Silohöck mit vielen Informationen

Am gut besuchten Silohöck der schweizerischen Vereinigung für Silowirtschaft auf dem Areal der Swiss Future Farm in Tänikon (TG) standen mit Siloqualität, Schleppschlauchverfahren, Milchharnstoffe, Abdeckungen und Nacherwärmungen aktuelle Themen auf dem Programm.

29.08.2023

Das Abdecken von Fahrsilos beansprucht viel Zeit. Die Fahrsilozukunft mit Sitz in Romanshorn hat ein mechanisches Verfahren entwickelt, um Fahrsilos mit Einsatz einer ausgeklügelten Technik und System einfach und zügig abzudecken oder zu decken. «Bei diesem neuen Abdecksystem für Fahrsilos erfolgt das Öffnen und Schliessen maschinell. Jegliche Muskelkraft für das Herumbefördern von Sandsäcken wird überflüssig», sagte Verkaufsleiter Guido Hegg. Gerade bei einem mehrmaligen Befüllen kann diese Technologie hilfreich sein.

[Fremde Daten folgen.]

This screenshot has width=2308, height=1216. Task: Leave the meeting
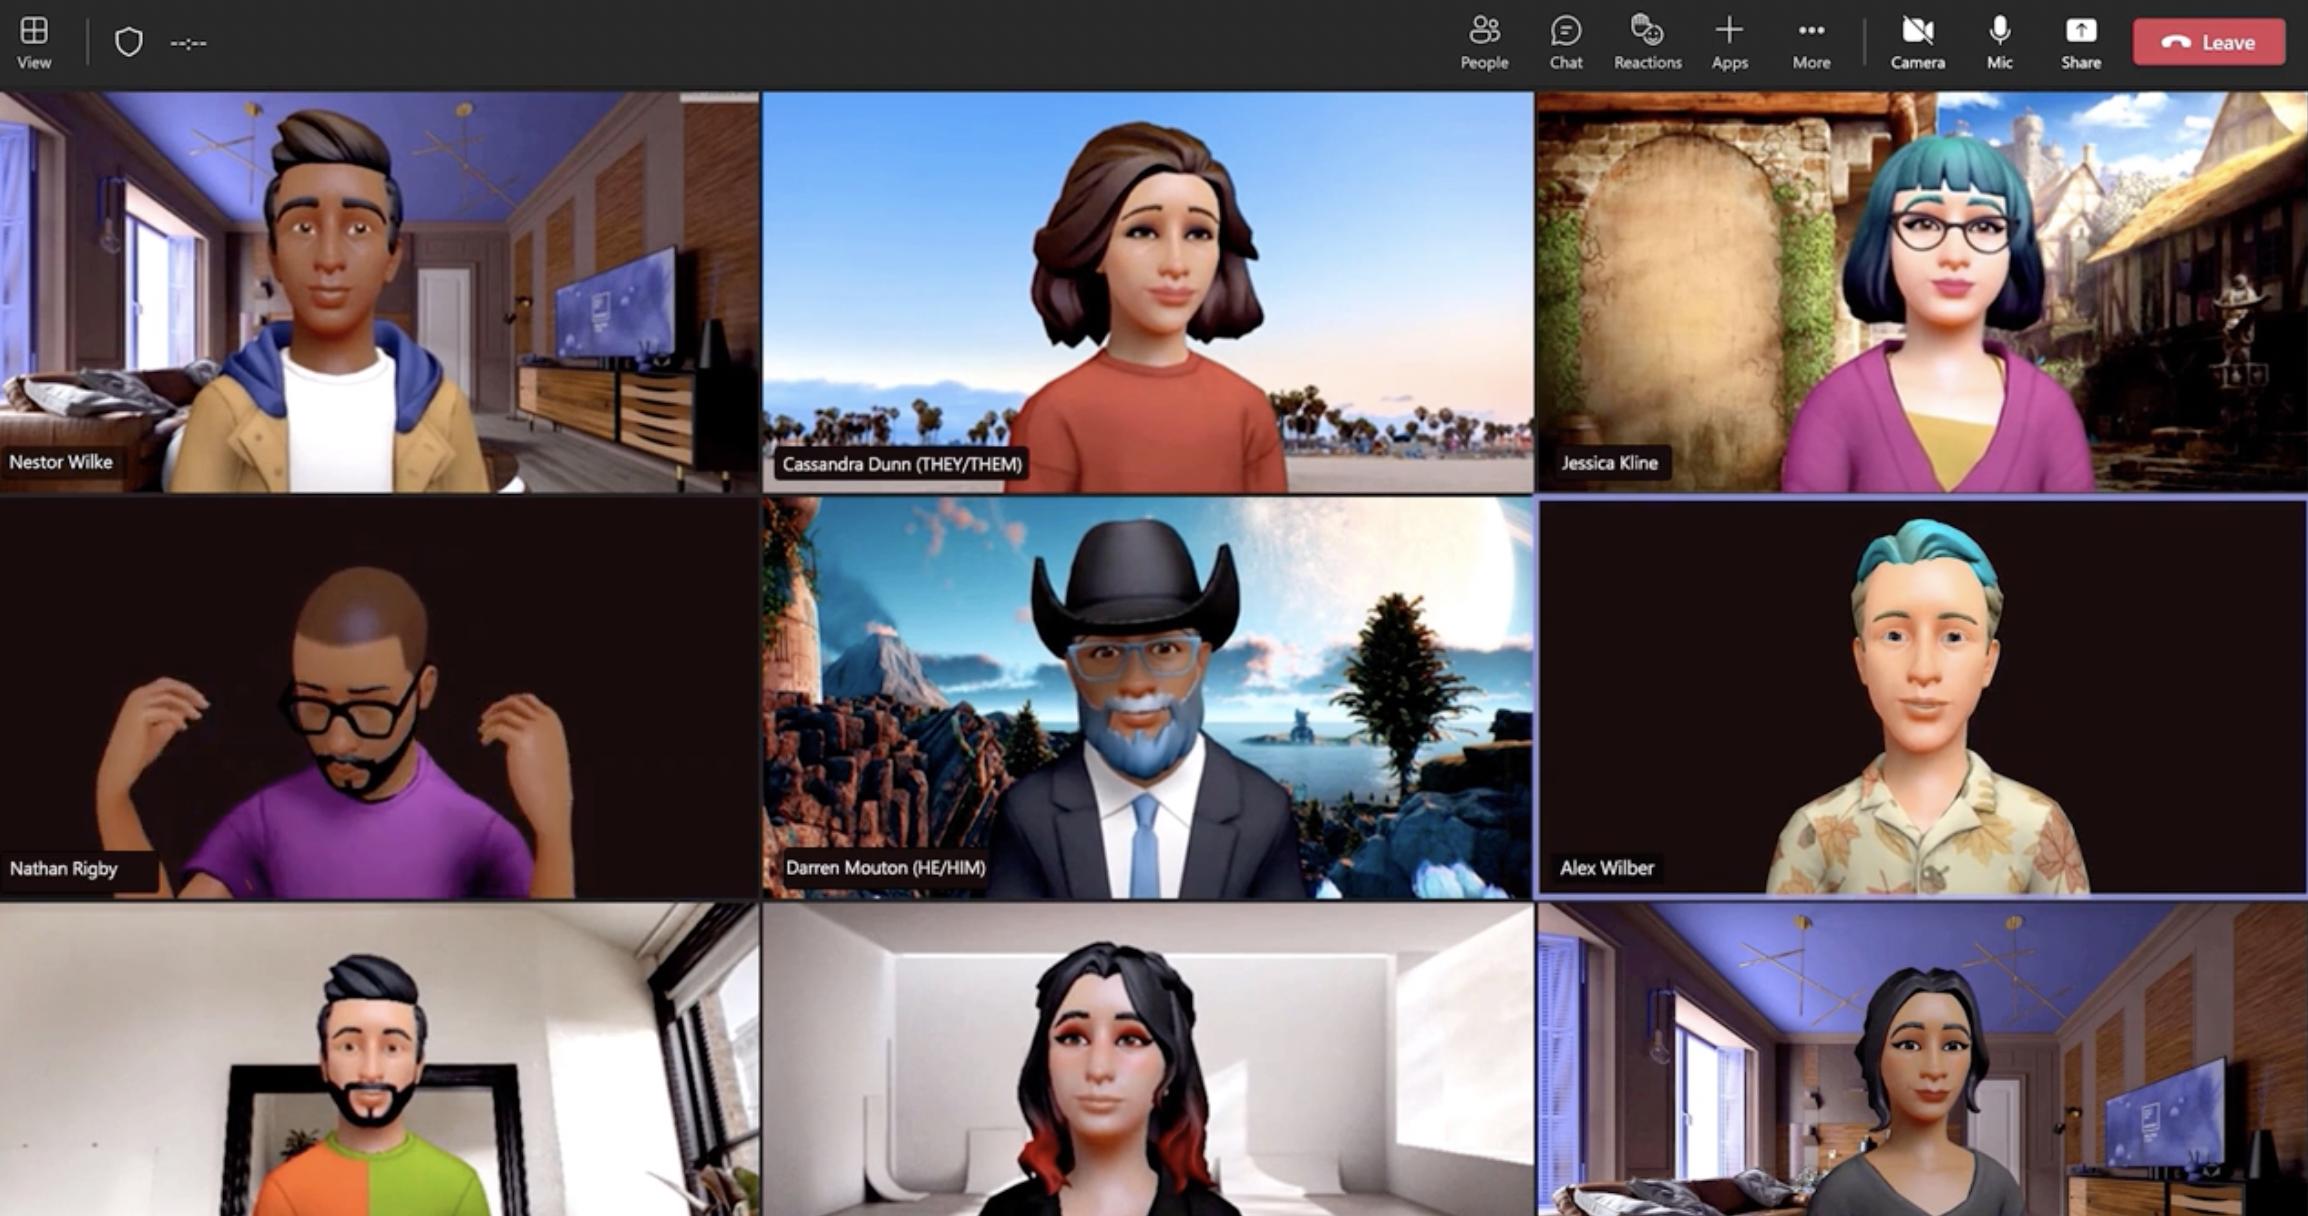coord(2209,42)
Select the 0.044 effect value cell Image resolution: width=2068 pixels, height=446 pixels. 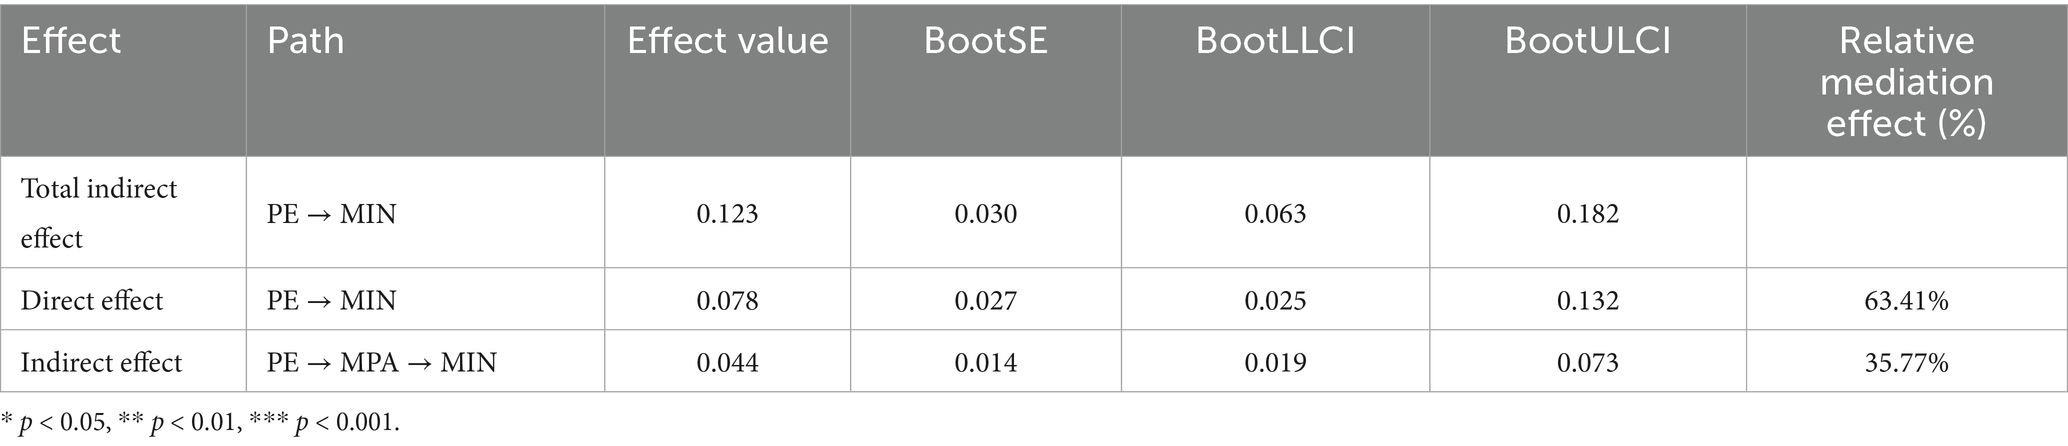(x=727, y=361)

Mit der Einführung des Schleppschlauches standen sofort auch die Fragen rund um die Futterqualität im Raum. Dieser Fragestellung hat sich der Arenenberg bereits vor Jahren angenommen und in umfassenden Versuchen mögliche Folgen untersucht. Daniel Nyfeler präsentierte nun die Resultate, die grundsätzlich keine negativen Einflüsse auf die Futterqualität im Silo zeigten. Im Fazit verwies Nyfeler auf einfache Tipps, die beim Einsatz von Schleppschläuchen zu beachten sind. Der korrekte Einsatz von Schleppschläuchen  gewährleistet mindestens die gleich gute Futterqualität wie bei der Breitverteilung.  Nach dem Schnittzeitpunkt sollte mit dem Ausbringen nicht zu lange gewartet werden und es ist eine tiefe Ablage von bis maximal 5 cm anzustreben.

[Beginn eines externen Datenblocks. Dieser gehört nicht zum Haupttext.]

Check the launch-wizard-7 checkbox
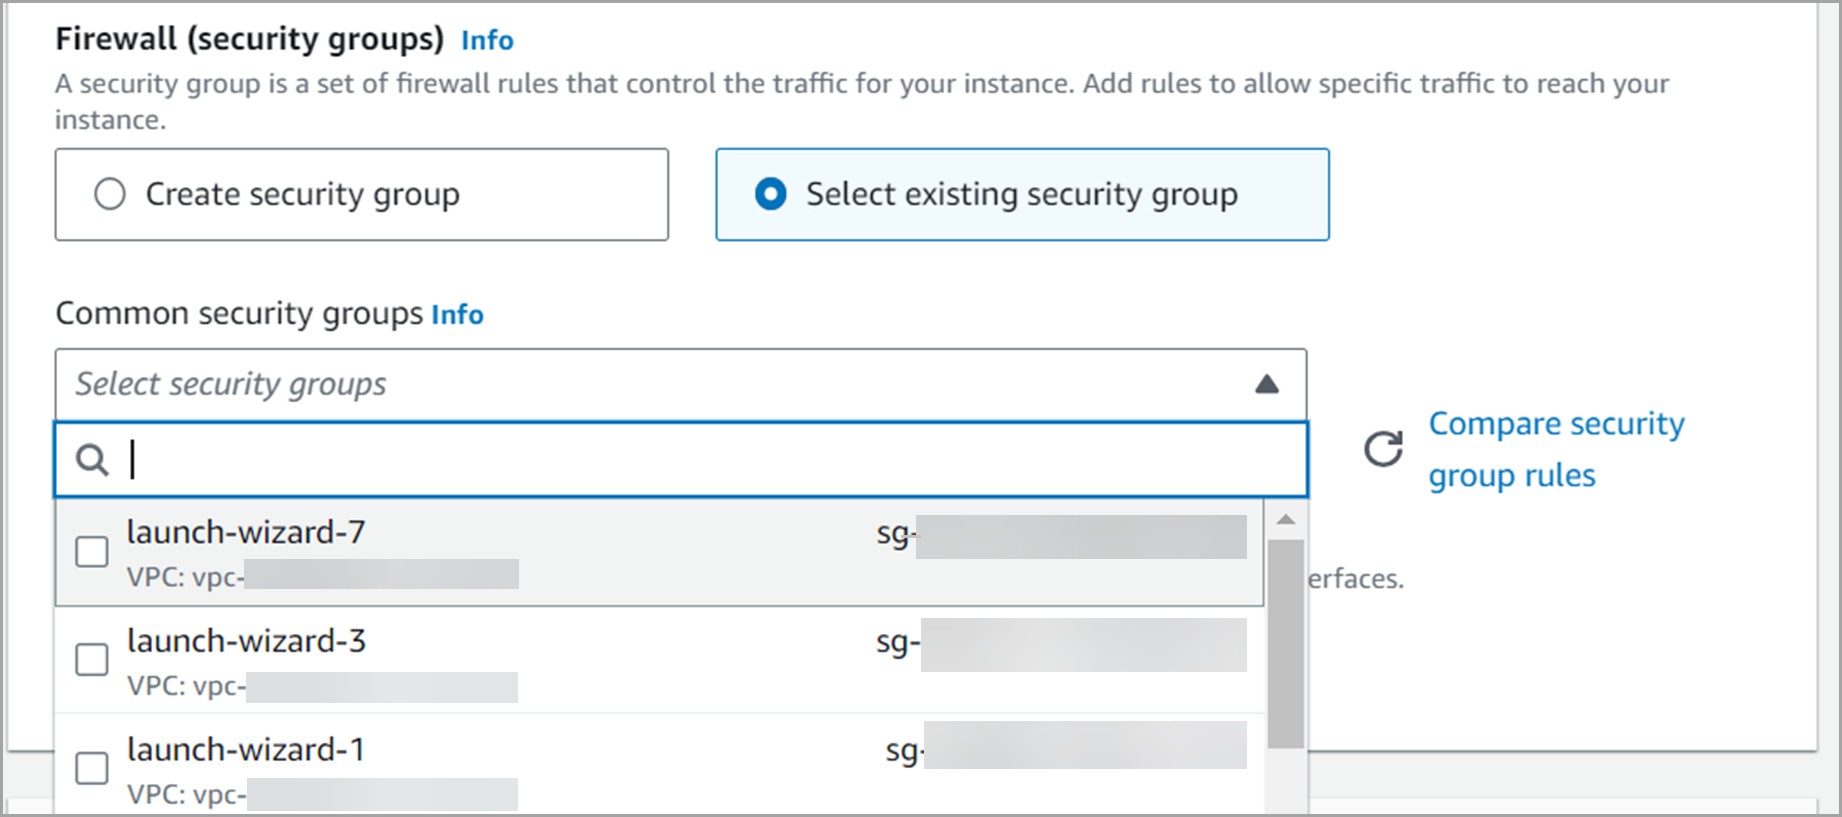The image size is (1842, 817). 92,551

Vermehrt sorgen die Milchharnstoffwerte für Diskussionen, weil Fachleute auch bezüglich der Tiergesundheit vor zu hohen Werten warnen. In Tänikon wurde die Harnstoffzugabe im Mischwagen abgesetzt und das Eiweisskonzentrat wird mit einen höheren Maiskleberanteil verfüttert. Dazu kommen eine nährstoffreiche Grassilage, eine Wasserbeigabe im Futtermischwagen und neu eingeführte Zuckerrübenschnitzelration.

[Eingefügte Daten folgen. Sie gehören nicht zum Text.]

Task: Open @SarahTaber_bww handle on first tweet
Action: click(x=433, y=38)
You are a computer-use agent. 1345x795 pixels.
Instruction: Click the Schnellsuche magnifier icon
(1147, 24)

Ein jährlich wiederkehrendes Problem ergibt sich immer wieder mit Nacherwärmungen der Silage in Hochsilos. Um diese zu bekämpfen, können Siliermittel eingesetzt werden. Der Geschäftsführer der Silovereinigung, René Bünter, verwies darauf, dass bei guten Silierbedingungen und richtig eingesetzter Technik in der Regel keine Siliermittel zur Verbesserung der Gärqualität nötig sind. Anderseits machte er deutlich, dass die beim Einsatz nur dann erfolgsversprechend sind, wenn im Anwendungsbereich das richtige Siliermittel in der empfohlenen Menge gleichmässig im Siliergut eingesetzt wird. Zugleich präsentierte Bünter Unterlagen, die einerseits als Schlüssel zur Beurteilung der Maissilagequalität eingesetzt werden kann. Anderseits hat die Silo-Vereinigung in enger Zusammenarbeit mit der Agridea und der Schweizer Arbeitsgemeinschaft für landwirtschaftliches Bauen und Hoftechnik einen Leitfaden für das Erstellen von Gärfuttersilos und Berechnung des benötigten Volumens erarbeitet.